[[ DATA TO USE, beginning ]]

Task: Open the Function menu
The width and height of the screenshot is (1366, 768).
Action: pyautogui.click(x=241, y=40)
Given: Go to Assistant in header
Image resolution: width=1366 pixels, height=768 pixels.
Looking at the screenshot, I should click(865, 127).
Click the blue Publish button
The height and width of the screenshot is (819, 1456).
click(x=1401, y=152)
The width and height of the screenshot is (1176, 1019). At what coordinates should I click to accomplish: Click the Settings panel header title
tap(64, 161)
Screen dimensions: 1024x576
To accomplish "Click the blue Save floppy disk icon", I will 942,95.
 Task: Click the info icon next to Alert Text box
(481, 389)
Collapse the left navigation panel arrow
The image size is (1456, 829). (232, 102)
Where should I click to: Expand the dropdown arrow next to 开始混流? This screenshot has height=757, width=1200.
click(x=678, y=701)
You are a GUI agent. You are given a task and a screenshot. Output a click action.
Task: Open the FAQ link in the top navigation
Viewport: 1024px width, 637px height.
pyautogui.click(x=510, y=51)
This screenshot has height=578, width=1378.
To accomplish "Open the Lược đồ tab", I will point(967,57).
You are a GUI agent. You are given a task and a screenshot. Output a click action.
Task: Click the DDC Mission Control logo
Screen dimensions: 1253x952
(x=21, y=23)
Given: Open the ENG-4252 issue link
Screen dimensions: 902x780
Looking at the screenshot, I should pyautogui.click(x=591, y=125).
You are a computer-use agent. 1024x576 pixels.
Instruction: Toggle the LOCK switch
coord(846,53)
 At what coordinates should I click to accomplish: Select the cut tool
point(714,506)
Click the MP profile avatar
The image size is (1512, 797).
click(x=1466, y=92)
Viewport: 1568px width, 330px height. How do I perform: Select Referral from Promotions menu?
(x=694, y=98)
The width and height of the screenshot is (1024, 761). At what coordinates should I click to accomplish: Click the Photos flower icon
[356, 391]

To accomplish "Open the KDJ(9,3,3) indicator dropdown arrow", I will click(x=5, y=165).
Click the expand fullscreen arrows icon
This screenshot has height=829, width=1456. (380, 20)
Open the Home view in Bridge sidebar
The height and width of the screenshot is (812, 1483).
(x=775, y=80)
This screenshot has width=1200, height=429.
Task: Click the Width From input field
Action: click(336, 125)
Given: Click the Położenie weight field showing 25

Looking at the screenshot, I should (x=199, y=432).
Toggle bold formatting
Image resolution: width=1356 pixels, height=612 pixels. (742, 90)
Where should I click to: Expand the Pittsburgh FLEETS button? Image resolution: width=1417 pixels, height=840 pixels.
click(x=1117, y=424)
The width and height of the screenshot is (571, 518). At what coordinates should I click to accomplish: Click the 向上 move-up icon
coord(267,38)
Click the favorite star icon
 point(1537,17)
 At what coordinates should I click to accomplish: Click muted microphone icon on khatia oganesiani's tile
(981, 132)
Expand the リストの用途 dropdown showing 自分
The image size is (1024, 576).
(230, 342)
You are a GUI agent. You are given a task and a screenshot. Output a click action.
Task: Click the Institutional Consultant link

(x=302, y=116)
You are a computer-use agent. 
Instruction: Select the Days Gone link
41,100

[[ DATA TO USE, end ]]

WHAT NEEDS TO BE DONE =>
Say, as a bare number, how many lines of the data hold the string "computer".

REPLY TO THE TASK =>
2